We were barely ten minutes into our drinks at Poison Girl when Christy Karll mentioned parallel universes. I knew at that moment I would investigate the art she is exhibiting in Journey Through the Trees and Beyond, which opens at the Jung Center on October 4. Over the course of several studio visits I learned the following:


Christina Karll, Symbol Transcendence, 2006, Latex and plaster on panel, 96” x 48”

Virginia Billeaud Anderson: You comfortably use words like “time travel” and “force fields.” What solar system did you come from?

Christina Karll: I know. I don’t fit in. I never did feel like I belong here.

VBA: Me too. Your Jung Center artist statement announces quite decisively that the drawings, paintings and three dimensional artworks originate primarily in your subconscious mind, so let’s discuss the hidden and unconscious sources of your art.

CK: There’s no other explanation for the narrow columnar forms that appear so frequently in my drawings and paintings. They are unfamiliar, and must come from an unknown part of my consciousness. It’s true they are partially inspired by Chinese landscape painting, in which tall rocky peaks summon nature’s energy, and which in Taoist belief express the vastness of the cosmos. And I’ve entertained the idea that the vertical marks continue to emerge because cells in my body hold memory patterns of past human existence in the Himalayas.
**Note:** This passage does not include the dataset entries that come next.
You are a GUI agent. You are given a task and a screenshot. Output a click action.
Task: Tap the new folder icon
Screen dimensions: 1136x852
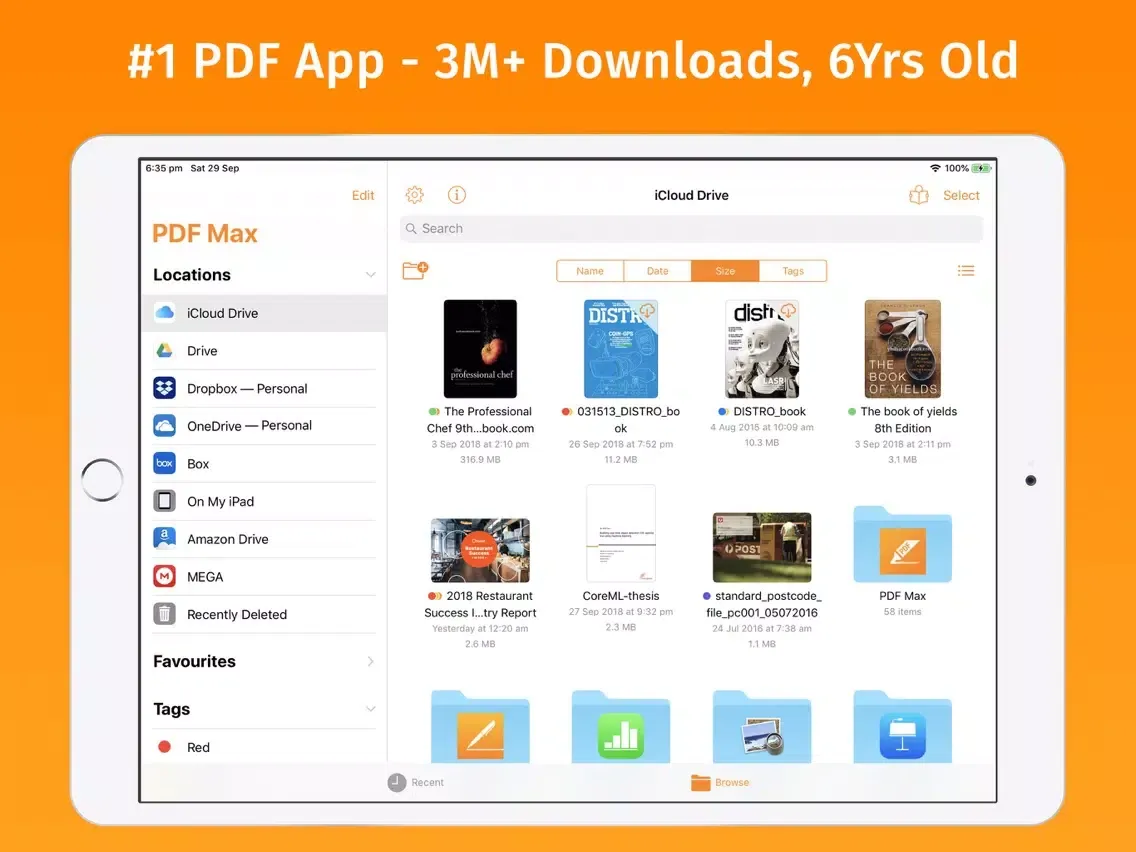415,270

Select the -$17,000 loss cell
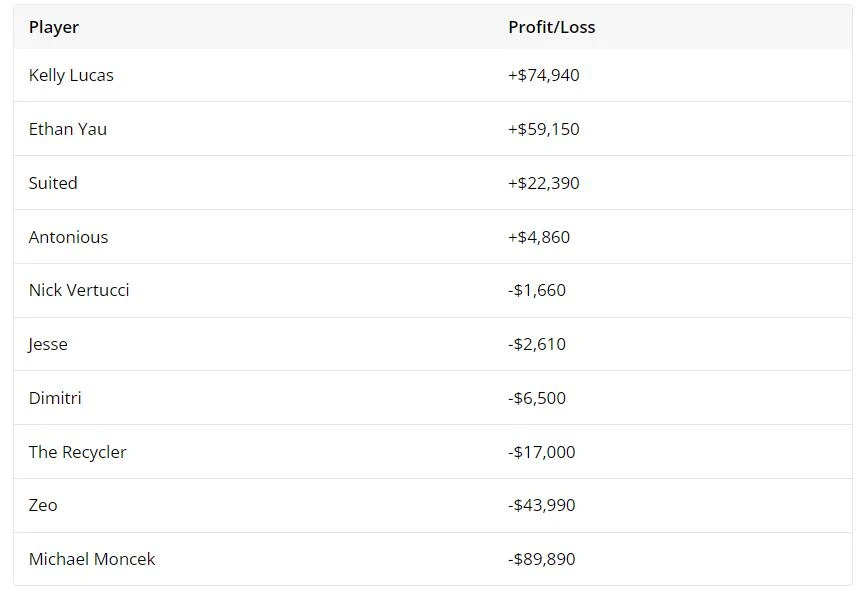point(541,452)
It’s possible my imagination devised them to symbolize the big mystery at death.

VBA: According to the artist statement, recurring images of distorted stair cases also surface unconsciously.

CK: Yes, the deeper less accessible part of my mind must be their source, because I never consciously decide to walk up to a canvas and paint one more staircase. Some collectors believe the ascending “steps” express our journey to higher awareness, and surely expanded consciousness is a valid interpretation. But it’s significant that I painted Water Stairway after reading the The Tibetan Book of the Dead, from which I learned about the four colors the dead person sees in the Bardo state between death and rebirth. Those colors float through my painting. When my father was dying I urged him to focus his consciousness on the radiant white light described in the book.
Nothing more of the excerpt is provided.